May'in içinde belirli belirsiz bir heyecan vardı. Alana bir yüz metre kala durdu. derin bir nefes aldı. Eğer bu baloya Edward'la geliyor olmasaydı bu kadar heyecanlanmayacağını biliyordu. Zaten Edward olmasaydı böyle bir baloyada asla gelmezdi. Boynunda asılı duran çantasından küçük bir ayna çıkarttı ve kendini inclemeye başladı. Yüzünü çevreleyen uzun düz kızıl saçlarında belirgin dalgalar vardı. Canlı ve parlak görünüyorlardı. Dudaklarında mat kırmızı bir ruj beyaz sayılabilecek teniyle tezat oluşturuyordu. Elmacık kemiklerinin üzerindeki çok hafif kızarıklıklar ise -heyecandan bile olsa- yüzünün daha canlı gözükmesini sağlıyordu. Ve deniz mavisi göleri ise aynadaki aksini merakla inceliyor, gözlerinin üstündeki hafif pembe gölgelere bakıyordu.

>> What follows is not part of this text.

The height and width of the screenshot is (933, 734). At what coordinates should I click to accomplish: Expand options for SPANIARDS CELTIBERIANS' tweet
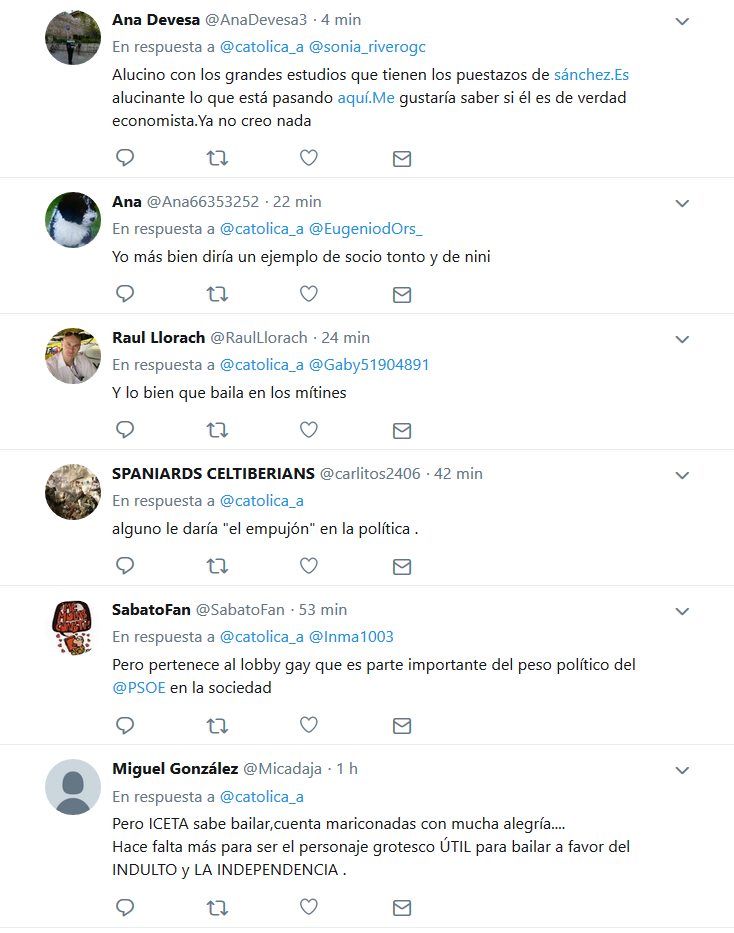click(x=682, y=475)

Üzerinde ise sırtını açıkta bırakan kalın askıları zarif omuzlarını sararak boynunda birleşen, bel kısmı ise vücudunun ince hatlarını belli eden, parlak dizinin biraz üzerinde biten etekleriyle muhteşem koyu mavi bir elbise vardı. Tabiki de annesinin sayesinde bunu seçmişti. Bu elbise onun bütün güzelliğini ortaya çıkarıyor, güzelliğine güzellik katıyordu. Ayağında ise kendi tercihi olan düz tabanlı lacivert babetleri vardı. Annesine kalsa şık bir ince topuklu ayakkabı bu elbiseyi daha iyi tamamlardı ama May düşme tehlikesini göz önüne alıp seçimini sadelikten yana kullanmıştı. Aynasını minik boncuklu çantasının içine tıkıp alana girdi.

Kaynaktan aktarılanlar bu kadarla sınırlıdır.